My statistics teacher told us the following asymptotic result: $X \sim N(0,1) $ $$ P(X > u) \underset{u \rightarrow +\infty}{\sim} \frac{1}{u} \exp\left(-\frac{u^2}{2}\right). $$
Do you know how to demonstrate this (or if there is a mistake?) Thank you.
The expression you gave is close (you missed the factor $\frac{1}{\sqrt{2\pi}}$) to the correct asymptotic behavior of the survival function of standard normal distribution:
\begin{align*}
1 - \Phi(x) \sim \frac{1}{x}\varphi(x), \tag{1}
\end{align*}
where $\Phi$ and $\varphi$ are CDF and PDF of standard normal random variable respectively.
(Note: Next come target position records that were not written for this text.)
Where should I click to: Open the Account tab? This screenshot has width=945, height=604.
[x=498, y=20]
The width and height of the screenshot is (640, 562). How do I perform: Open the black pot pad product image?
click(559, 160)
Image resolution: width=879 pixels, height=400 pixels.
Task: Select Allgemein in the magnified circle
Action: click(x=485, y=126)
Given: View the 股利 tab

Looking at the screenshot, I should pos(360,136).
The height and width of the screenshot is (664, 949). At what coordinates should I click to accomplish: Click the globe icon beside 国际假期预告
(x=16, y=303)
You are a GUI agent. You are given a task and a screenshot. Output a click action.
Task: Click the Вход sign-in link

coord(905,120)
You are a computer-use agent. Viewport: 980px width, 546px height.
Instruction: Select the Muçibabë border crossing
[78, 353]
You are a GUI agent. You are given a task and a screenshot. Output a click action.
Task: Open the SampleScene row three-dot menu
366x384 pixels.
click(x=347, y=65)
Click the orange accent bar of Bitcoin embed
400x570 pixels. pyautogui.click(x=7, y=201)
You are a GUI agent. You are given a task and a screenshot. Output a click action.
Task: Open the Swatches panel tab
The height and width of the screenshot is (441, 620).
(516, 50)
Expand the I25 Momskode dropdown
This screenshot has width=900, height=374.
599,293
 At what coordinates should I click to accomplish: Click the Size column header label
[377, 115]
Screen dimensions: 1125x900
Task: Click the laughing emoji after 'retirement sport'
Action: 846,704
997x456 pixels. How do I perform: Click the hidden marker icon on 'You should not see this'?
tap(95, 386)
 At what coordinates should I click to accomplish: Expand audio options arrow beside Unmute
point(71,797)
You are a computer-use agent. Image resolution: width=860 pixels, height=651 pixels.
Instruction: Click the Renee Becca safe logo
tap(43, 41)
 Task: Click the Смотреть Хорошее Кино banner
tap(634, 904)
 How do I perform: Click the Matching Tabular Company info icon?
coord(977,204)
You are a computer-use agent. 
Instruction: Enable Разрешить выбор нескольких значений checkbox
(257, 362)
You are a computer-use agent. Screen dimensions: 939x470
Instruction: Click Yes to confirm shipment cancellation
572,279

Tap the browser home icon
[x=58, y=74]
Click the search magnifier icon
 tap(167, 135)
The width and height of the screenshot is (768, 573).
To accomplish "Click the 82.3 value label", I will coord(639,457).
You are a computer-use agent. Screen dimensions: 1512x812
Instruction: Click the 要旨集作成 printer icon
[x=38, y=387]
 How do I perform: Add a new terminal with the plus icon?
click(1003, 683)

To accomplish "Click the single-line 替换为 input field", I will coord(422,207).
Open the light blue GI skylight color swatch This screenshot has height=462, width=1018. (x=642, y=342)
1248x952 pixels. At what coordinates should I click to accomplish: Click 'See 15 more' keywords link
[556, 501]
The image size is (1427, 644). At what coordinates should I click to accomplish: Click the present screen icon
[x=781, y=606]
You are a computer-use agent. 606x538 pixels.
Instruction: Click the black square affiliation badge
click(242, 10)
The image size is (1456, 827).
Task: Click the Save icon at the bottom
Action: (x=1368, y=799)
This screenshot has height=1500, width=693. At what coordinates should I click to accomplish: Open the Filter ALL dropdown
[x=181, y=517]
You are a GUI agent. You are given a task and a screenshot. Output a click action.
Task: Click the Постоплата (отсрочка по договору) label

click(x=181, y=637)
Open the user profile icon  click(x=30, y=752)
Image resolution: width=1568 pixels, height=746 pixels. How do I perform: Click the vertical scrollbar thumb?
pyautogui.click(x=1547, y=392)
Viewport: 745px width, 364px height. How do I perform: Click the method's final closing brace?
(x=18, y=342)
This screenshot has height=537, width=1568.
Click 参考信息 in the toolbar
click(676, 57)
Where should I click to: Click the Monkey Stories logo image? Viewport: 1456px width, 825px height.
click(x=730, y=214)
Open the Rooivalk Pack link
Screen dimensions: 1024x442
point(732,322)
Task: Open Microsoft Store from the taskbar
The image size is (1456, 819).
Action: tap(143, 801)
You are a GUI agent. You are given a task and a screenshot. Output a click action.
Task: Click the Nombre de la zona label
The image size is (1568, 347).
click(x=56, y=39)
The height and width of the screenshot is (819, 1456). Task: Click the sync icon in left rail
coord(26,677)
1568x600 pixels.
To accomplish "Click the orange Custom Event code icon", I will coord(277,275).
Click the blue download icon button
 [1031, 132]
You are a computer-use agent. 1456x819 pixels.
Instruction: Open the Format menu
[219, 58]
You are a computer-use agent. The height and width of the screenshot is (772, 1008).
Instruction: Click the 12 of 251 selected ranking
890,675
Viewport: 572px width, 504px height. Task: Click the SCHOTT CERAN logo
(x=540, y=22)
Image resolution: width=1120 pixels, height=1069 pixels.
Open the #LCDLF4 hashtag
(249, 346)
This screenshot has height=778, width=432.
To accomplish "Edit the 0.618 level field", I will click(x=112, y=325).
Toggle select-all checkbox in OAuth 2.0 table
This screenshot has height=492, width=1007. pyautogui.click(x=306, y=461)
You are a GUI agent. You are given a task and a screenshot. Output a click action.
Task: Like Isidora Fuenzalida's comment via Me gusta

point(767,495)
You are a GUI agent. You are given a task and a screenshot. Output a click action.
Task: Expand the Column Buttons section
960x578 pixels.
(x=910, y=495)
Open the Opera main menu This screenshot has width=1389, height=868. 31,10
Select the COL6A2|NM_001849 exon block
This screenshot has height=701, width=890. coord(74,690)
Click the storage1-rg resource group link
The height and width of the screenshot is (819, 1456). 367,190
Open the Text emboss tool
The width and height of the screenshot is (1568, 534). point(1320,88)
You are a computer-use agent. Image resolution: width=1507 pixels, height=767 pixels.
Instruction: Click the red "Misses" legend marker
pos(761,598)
$(1)$ is a corollary of the inequality (for fixed $x > 0$) \begin{align*} (x^{-1} - x^{-3})\varphi(x) < 1 - \Phi(x) < x^{-1}\varphi(x). \tag{2} \end{align*}
To prove $(2)$, notice the obvious inequality: \begin{align*} (1 - 3t^{-4})\varphi(t) < \varphi(t) < (1 + t^{-2})\varphi(t), \; t > x. \tag{3} \end{align*} Integrating three expressions above from $x$ to $\infty$ yields $(2$) -- note that each term in $(2)$ is the primitive function of each term in $(3)$ times $-1$.